**ENTRIES SHOWN**
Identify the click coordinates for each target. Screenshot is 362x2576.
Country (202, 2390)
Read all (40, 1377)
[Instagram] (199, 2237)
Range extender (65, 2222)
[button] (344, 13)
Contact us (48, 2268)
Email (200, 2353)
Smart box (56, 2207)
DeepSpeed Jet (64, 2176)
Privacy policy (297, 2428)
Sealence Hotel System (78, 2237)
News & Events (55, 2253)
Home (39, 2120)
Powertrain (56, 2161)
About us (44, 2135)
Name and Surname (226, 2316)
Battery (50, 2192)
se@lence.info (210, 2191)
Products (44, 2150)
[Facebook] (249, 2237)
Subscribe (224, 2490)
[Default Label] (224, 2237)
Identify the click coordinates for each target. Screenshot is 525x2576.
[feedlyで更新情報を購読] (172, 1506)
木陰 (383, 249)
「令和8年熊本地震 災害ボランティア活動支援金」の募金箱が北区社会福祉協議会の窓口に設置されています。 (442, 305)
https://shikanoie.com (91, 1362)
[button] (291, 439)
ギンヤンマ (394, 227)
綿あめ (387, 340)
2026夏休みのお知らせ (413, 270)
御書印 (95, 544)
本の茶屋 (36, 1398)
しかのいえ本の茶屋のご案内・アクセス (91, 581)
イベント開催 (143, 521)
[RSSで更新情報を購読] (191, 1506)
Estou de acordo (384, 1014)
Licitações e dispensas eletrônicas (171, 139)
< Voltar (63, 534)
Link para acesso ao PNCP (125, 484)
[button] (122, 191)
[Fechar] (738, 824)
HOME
...
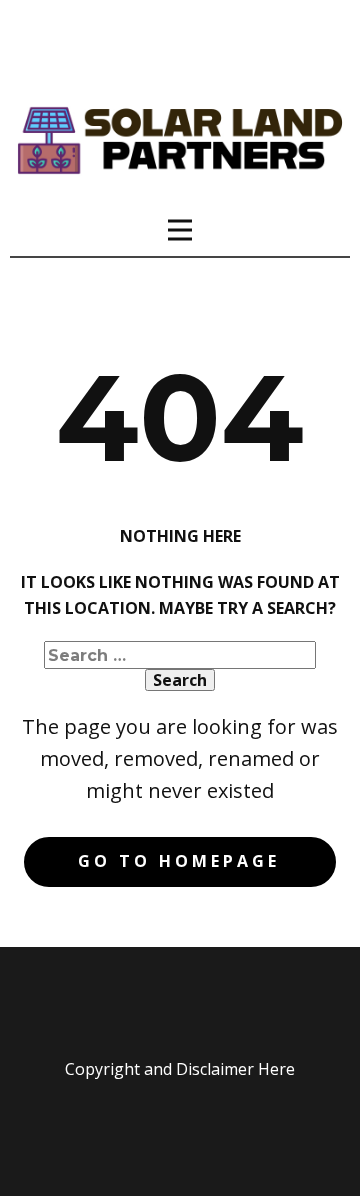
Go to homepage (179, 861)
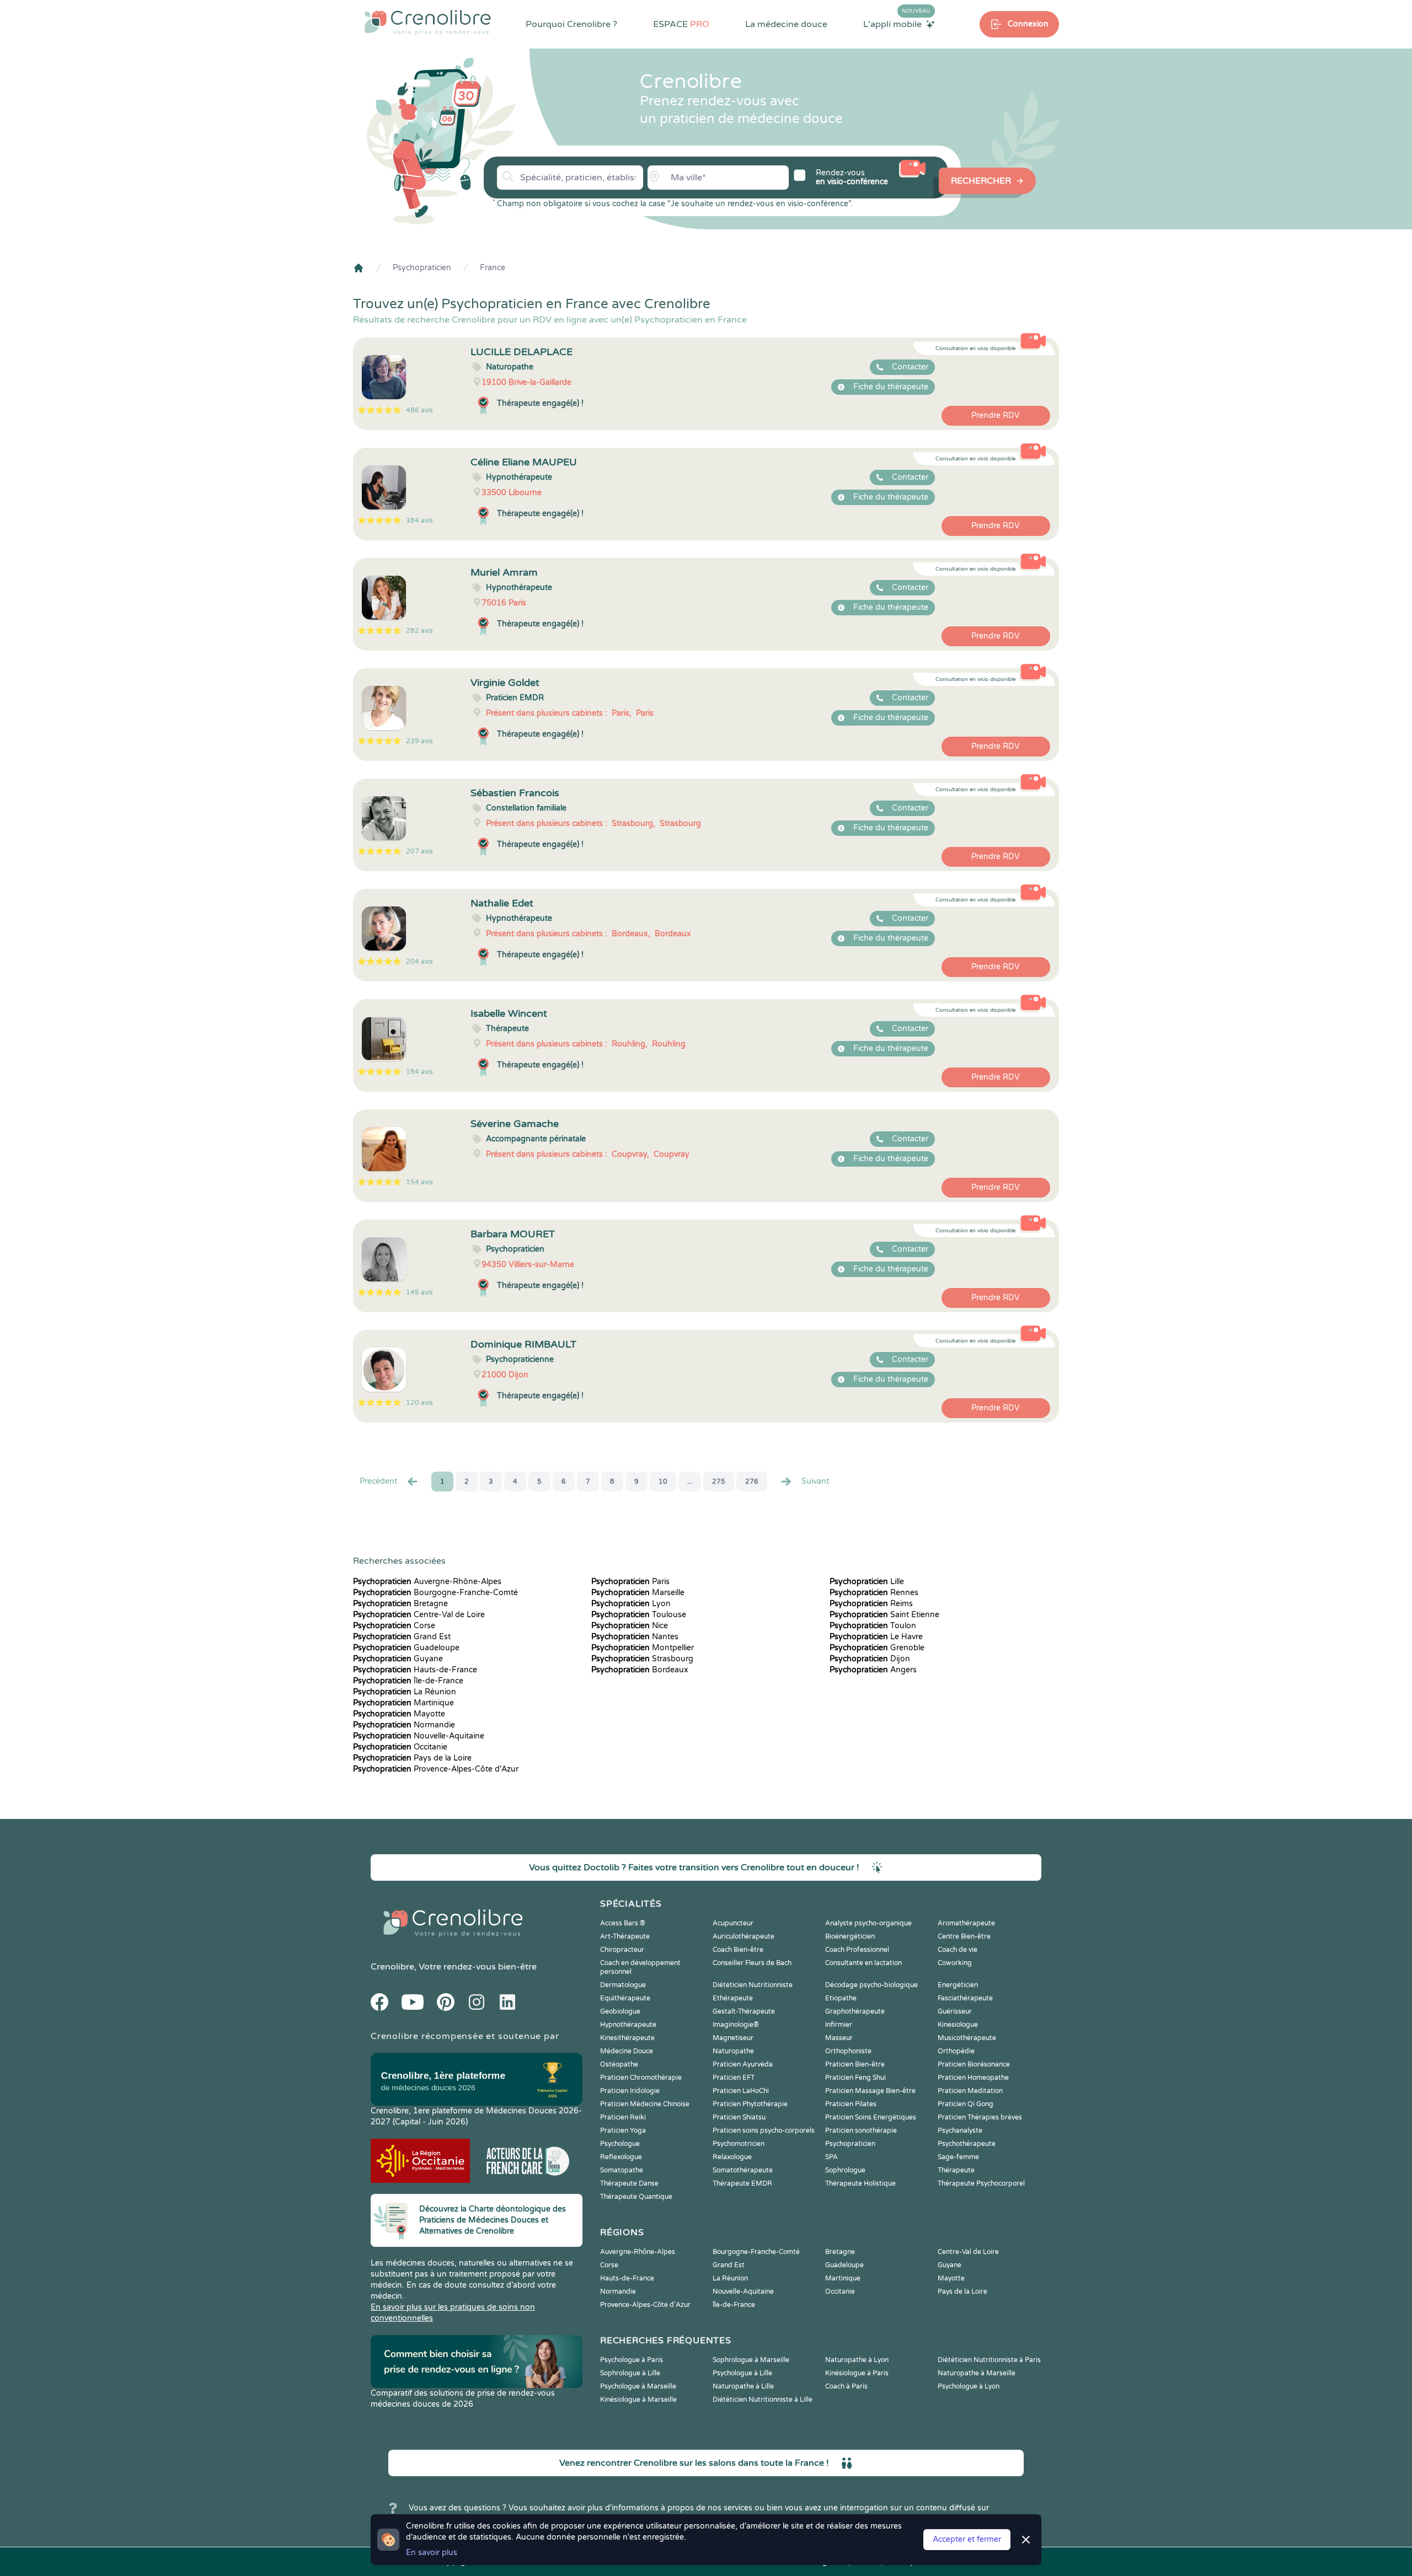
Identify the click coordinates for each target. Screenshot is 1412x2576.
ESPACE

**PROBLEM REQUIREMENTS**
Among the records above, find the lines that contain "each" and copy every one.

**EXERCISE OUTPUT**
Identify the click coordinates for each target. Screenshot is 362x2576.
Identify the click coordinates for each target. Screenshot is 525x2576.
Identify the click coordinates for each target. Screenshot is 1412x2576.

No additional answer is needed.